E3S Web of Conferences (Jan 2019)
Building stock simulation to support the development of a district multi-energy grid
Abstract
The urbanization process is constantly increasing worldwide. Today over 50 % of the population resides in urban areas and this value is expected to grow up to 68 % by 2050. In this scenario, the development of district scale energy grids and management systems has become crucial to optimize energy use and to balance energy flows within the cities, encouraging the use of renewable sources and self-consumption. This study focusses on a district under development in the city of Milan, involving an urban area of about 920 000 m2, which, once completed, will count for about 4 500 apartments, a school and a few other commercial uses.
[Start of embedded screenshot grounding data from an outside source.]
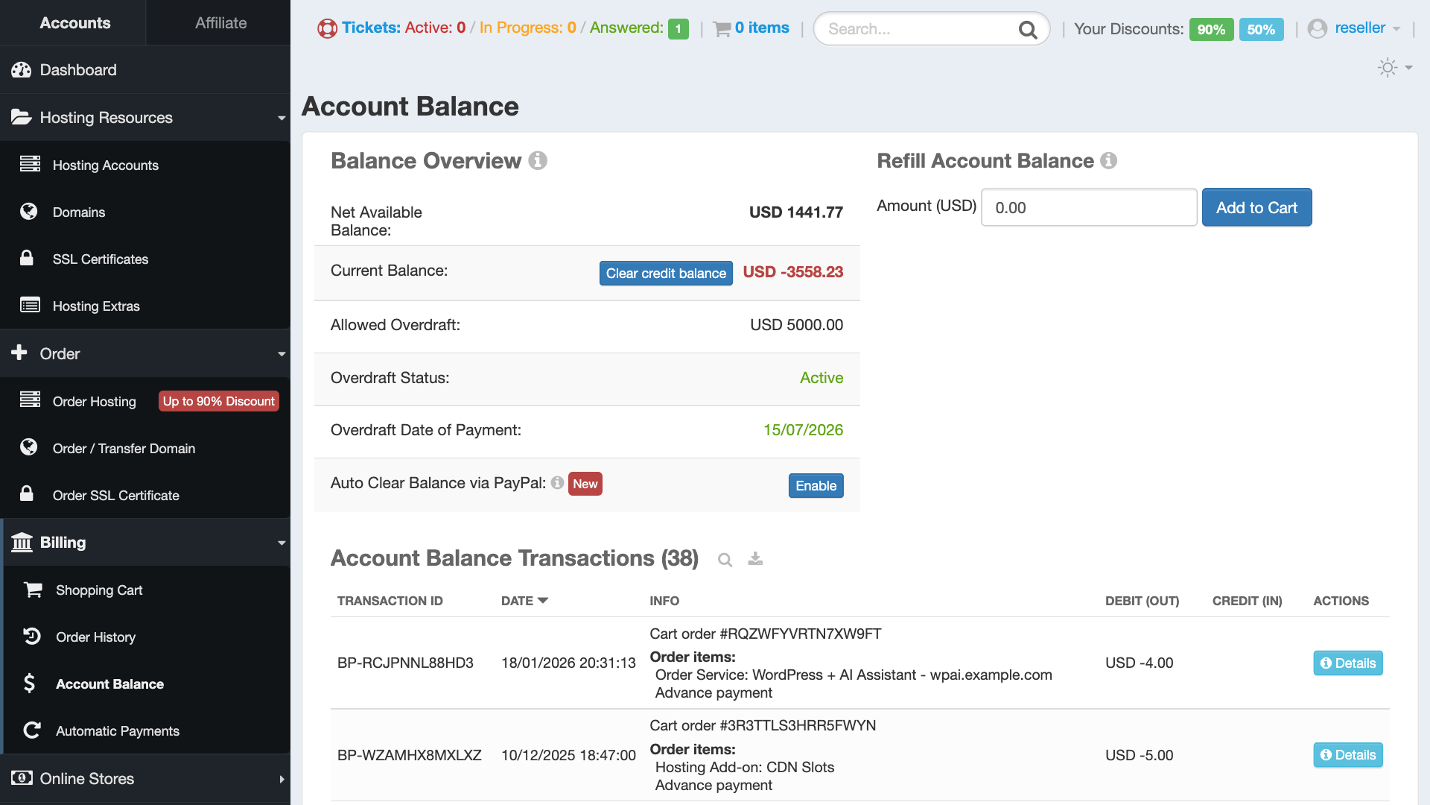The width and height of the screenshot is (1430, 805).
Task: Click Auto Clear Balance info icon
Action: (x=557, y=483)
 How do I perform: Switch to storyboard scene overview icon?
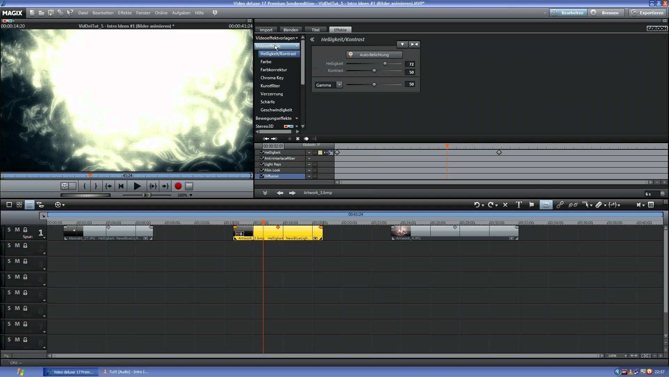19,205
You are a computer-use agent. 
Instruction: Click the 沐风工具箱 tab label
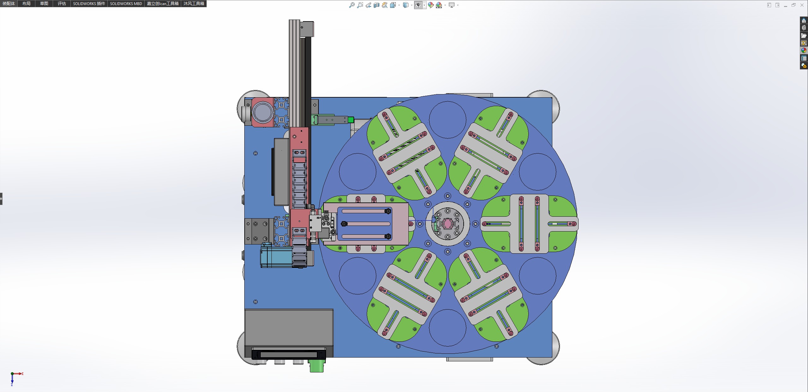[194, 3]
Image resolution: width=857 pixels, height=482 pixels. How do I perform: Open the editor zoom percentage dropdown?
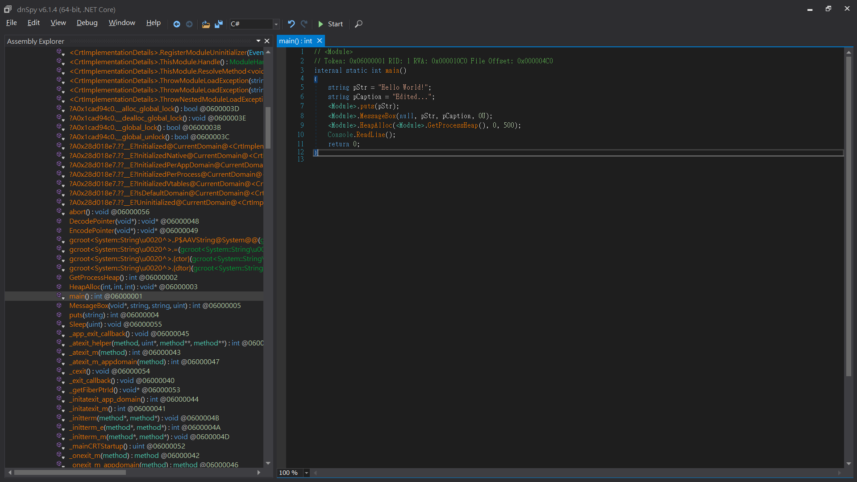coord(306,473)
The existing energy systems consist of an electric grid, including a small photovoltaic field, a district heating system and a local district cooling system exploiting groundwater via heat pumps. They serve, at present, seven residential tower buildings (400 apartments). The overarching aim of the research is to evolve the existing grid into a smart energy grid able to guarantee an intelligent management of the district, empowering eventually people to apply for demand-response schemes, electric mobility and other innovative services. In order to perform such an improvement and extension of the exiting grid, it is necessary to evaluate and simulate the profiles and dynamics of the final energy uses for the residential buildings, that will represent the major load on site. Since monitoring data are not yet available for the district, the evaluation of the energy performance of the existing buildings has been developed through dynamic energy simulations via the definition of profile loads of the most frequent apartment typologies, that allow, moreover, to simulate further developments in the districts. Besides, a monitoring plan for the existing systems has been developed and implemented. Monitoring data will be used at first for validating the developed load profiles; then, they will be analysed to develop optimisation algorithms for the management of the upgraded energy grid. In this paper, the case study is presented and the results of the analysis, via energy simulation, on the existing building stock are reported.